As recently as the 18th century, in the wake of the American Revolution, elderly people were valued as sources of wisdom and experience. This was an era before geriatrics and before "retirement": The notion that one exited the labor market at the age of 65 was unknown. Aging was certainly viewed as a form of decline, but it was also viewed as a naturally occurring process, to be welcomed and respected. Physicians who thought about old age, such as Benjamin Rush, wondered about how patients might achieve old age - not how old age and its infirmities might be cured.

It was only with the shift to a more market-driven and capitalist economy in the 19th century that we reached what historian W. Andrew Achenbaum calls a "watershed in which the overall estimation of old people's worth clearly changed." Industrialized, wage-based economies had less room for elderly bodies, while the new cult of vitalism and health led to valorization of the youth as the lifeblood of the nation. In 1905, William Osler, the first physician in chief at Johns Hopkins Hospital, gave voice to popular sentiment when he described "the comparative uselessness of men above the age of forty." Neurologists such as George Miller Beard echoed this idea, arguing for 40 instead of 65 as the endpoint of professional utility.

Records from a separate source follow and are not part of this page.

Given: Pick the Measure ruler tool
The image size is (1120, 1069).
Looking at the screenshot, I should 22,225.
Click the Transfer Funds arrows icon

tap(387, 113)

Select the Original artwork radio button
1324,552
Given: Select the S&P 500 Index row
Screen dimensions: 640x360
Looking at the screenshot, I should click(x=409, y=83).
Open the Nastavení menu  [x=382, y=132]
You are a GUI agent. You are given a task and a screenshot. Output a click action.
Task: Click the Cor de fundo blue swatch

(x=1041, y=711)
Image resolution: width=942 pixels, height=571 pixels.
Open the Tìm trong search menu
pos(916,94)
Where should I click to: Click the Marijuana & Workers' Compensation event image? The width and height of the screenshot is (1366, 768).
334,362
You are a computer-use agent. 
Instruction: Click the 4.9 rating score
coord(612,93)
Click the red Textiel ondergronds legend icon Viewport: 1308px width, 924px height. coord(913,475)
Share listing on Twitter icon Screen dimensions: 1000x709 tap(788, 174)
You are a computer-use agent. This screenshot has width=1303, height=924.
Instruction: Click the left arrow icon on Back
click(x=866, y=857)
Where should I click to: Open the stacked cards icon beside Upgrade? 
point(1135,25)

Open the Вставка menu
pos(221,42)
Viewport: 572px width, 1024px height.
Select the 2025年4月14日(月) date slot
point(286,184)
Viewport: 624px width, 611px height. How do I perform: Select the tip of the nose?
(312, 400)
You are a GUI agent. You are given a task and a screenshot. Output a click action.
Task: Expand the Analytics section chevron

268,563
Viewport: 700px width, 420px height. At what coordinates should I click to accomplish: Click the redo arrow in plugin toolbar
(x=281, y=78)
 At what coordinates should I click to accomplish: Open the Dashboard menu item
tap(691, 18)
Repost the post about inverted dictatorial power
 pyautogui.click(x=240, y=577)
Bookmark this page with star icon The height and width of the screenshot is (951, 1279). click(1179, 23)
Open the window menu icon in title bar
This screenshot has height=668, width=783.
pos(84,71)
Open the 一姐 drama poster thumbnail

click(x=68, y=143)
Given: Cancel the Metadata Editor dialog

This denigration of the potential of older people coincided with a demographic explosion in their numbers. Over the course of the 20th century, this led to the novel idea that they should "retire" (from the French retirer, meaning "to withdraw"). To be sure, a leisure-filled retirement has always been out of reach for many. And yet the cultural ideal of old age was no longer linked with spiritual uplift but with shuffleboard and mental decline.

Given this history, it is no surprise that ageism can seem like a more acceptable form of prejudice than others. This is also perhaps because older people are embedded into the establishment as "old white men." However common, this phrase is misleading. For one thing, most older people are neither male nor white. And for another, whiteness and maleness have a long history of privilege in a way that old age, on its own, does not. Furthermore, the coming generation of elderly people will be considerably less privileged than their forebears, given the deterioration of the welfare system, the undervaluation of care work and the shuttering of nursing facilities.

Rather than contemplate the disqualification of candidates because of their advanced age, we would do well to consider how older candidates might bring a heightened awareness to issues of inequality and discrimination, a wealth of policy expertise, and the adroitness and diplomacy that comes with years of experience in the government. Audre Lorde observed that "the generation gap is an important social tool for any repressive society." If we view older candidates with suspicion and contempt merely because of their age, we risk missing out on the potential for intergenerational collaboration - a crucial resource in the graying century to come.

Chappel is the Hunt Family assistant professor of history at Duke University and a senior fellow at Duke's Center for Aging and the Study of Human Development. Edelstein is associate professor of English at University of Massachusetts, Boston and author of "Adulthood and Other Fictions: American Literature and the Unmaking of Age."